● SELECTED EXTRACT:

━━━

ACLU Hosts Presidents’ Day National Town Hall on Abuse of Power, Legal and Security Experts Discuss Warrantless Eavesdropping Program (2/20/2006)
FOR IMMEDIATE RELEASE
Contact: media@dcacluorg
WASHINGTON - The American Civil Liberties Union today hosted a National Town
Hall meeting on Presidents’ Day to discuss the controversy surrounding the Bush
administration’s warrantless surveillance of Americans by the National Security
Agency. The panelists addressed questions about the legality and
constitutionality of the controversial program at a public forum held at George
Washington University in Washington, D.C.
"The fundamental issue at stake with the warrantless NSA spying program is
respect for the rule of law that is the cornerstone of our democracy," said
Anthony D. Romero, ACLU Executive Director. "It is fitting that we gather at a
university named for our nation’s first president, on President’s Day, to
discuss presidential powers. Washington himself once remarked, ‘arbitrary power
is most easily established on the ruins of liberty abused to licentiousness.’
Sadly, it would appear that this administration is determined to use national
security as a justification for an unbridled assault on our freedoms and
liberty. Freedom must be protected when it is under attack - even in the context
of national security."
At the ACLU’s National Town Hall, "Our Freedom at Risk: Spying, Secrets and
Presidential Power," Romero was joined by John W. Dean, former White House
counsel; Mary DeRosa, Senior Fellow at the Center for Strategic and
International Studies; Jim Harper, Director of Information Policy Studies at the
CATO Institute; and Professor Laurence H. Tribe, Carl M. Loeb University
Professor and Professor of Constitutional Law at Harvard. Marvin Kalb, Senior
Fellow at the Joan Shorenstein Center on the Press, Politics, and Public
Policy moderated the discussion.

━━━

● MATERIAL PROVIDED:
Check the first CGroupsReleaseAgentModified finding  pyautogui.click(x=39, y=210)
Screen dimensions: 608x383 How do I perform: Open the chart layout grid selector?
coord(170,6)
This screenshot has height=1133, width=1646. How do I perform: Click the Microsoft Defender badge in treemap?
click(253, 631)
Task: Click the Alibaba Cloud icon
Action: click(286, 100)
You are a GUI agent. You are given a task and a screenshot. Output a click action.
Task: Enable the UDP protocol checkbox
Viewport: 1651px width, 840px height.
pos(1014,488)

━━━

● STATED GOAL 1: According to the press release, who moderated the discussion at the ACLU's National Town Hall?
● STATED GOAL 2: Lay out the record lines as a Markdown table with the columns Row and Record line, starting at the line of the records that contains "You are a GUI" and ending at the last line of the records, both included. Leave out blank lines.
The records bear no relation to the press release.

● TASK ANSWER 1: Marvin Kalb, Senior Fellow at the Joan Shorenstein Center on the Press, Politics, and Public Policy, moderated the discussion.

● TASK ANSWER 2:
| Row | Record line |
|---|---|
| 1 | You are a GUI agent. You are given a task and a screenshot. Output a click action. |
| 2 | Task: Enable the UDP protocol checkbox |
| 3 | Viewport: 1651px width, 840px height. |
| 4 | pos(1014,488) |